--- About this task ---
All of the data should be restated word for word.

--- Excerpted data ---
*** Begin section ***
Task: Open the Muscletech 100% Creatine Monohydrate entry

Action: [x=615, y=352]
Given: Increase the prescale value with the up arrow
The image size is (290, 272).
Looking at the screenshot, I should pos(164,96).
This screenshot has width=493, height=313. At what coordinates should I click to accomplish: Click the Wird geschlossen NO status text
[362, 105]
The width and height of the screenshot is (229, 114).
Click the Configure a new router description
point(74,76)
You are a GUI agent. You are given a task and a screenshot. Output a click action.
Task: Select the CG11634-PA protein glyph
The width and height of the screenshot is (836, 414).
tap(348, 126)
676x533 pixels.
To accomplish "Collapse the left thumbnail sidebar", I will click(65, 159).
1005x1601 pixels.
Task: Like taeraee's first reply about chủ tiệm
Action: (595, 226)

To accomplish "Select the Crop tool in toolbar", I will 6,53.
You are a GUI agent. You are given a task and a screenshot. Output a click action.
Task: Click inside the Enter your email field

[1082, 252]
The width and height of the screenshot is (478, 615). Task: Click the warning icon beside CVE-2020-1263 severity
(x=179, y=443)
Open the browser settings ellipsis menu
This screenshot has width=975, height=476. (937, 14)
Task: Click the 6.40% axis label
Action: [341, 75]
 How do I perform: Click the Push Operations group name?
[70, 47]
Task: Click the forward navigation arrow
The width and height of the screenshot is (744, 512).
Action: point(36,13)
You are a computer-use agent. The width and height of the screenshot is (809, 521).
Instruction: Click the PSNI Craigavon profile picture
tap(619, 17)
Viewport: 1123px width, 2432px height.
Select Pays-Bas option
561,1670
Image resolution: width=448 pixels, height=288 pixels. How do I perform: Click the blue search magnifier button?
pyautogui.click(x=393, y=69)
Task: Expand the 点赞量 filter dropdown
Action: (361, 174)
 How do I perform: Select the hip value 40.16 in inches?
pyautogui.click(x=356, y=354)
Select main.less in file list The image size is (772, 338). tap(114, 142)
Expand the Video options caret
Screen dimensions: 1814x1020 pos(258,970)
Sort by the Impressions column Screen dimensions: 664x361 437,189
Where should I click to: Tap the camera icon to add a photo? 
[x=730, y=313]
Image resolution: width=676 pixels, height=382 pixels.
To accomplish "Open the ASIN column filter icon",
*** End section ***
--- Response ---
Task: Open the Muscletech 100% Creatine Monohydrate entry

Action: [x=615, y=352]
Given: Increase the prescale value with the up arrow
The image size is (290, 272).
Looking at the screenshot, I should pos(164,96).
This screenshot has width=493, height=313. At what coordinates should I click to accomplish: Click the Wird geschlossen NO status text
[362, 105]
The width and height of the screenshot is (229, 114).
Click the Configure a new router description
point(74,76)
You are a GUI agent. You are given a task and a screenshot. Output a click action.
Task: Select the CG11634-PA protein glyph
The width and height of the screenshot is (836, 414).
tap(348, 126)
676x533 pixels.
To accomplish "Collapse the left thumbnail sidebar", I will click(65, 159).
1005x1601 pixels.
Task: Like taeraee's first reply about chủ tiệm
Action: (595, 226)

To accomplish "Select the Crop tool in toolbar", I will 6,53.
You are a GUI agent. You are given a task and a screenshot. Output a click action.
Task: Click inside the Enter your email field

[1082, 252]
The width and height of the screenshot is (478, 615). Task: Click the warning icon beside CVE-2020-1263 severity
(x=179, y=443)
Open the browser settings ellipsis menu
This screenshot has width=975, height=476. (937, 14)
Task: Click the 6.40% axis label
Action: [341, 75]
 How do I perform: Click the Push Operations group name?
[70, 47]
Task: Click the forward navigation arrow
The width and height of the screenshot is (744, 512).
Action: point(36,13)
You are a computer-use agent. The width and height of the screenshot is (809, 521).
Instruction: Click the PSNI Craigavon profile picture
tap(619, 17)
Viewport: 1123px width, 2432px height.
Select Pays-Bas option
561,1670
Image resolution: width=448 pixels, height=288 pixels. How do I perform: Click the blue search magnifier button?
pyautogui.click(x=393, y=69)
Task: Expand the 点赞量 filter dropdown
Action: (361, 174)
 How do I perform: Select the hip value 40.16 in inches?
pyautogui.click(x=356, y=354)
Select main.less in file list The image size is (772, 338). tap(114, 142)
Expand the Video options caret
Screen dimensions: 1814x1020 pos(258,970)
Sort by the Impressions column Screen dimensions: 664x361 437,189
Where should I click to: Tap the camera icon to add a photo? 
[x=730, y=313]
Image resolution: width=676 pixels, height=382 pixels.
To accomplish "Open the ASIN column filter icon",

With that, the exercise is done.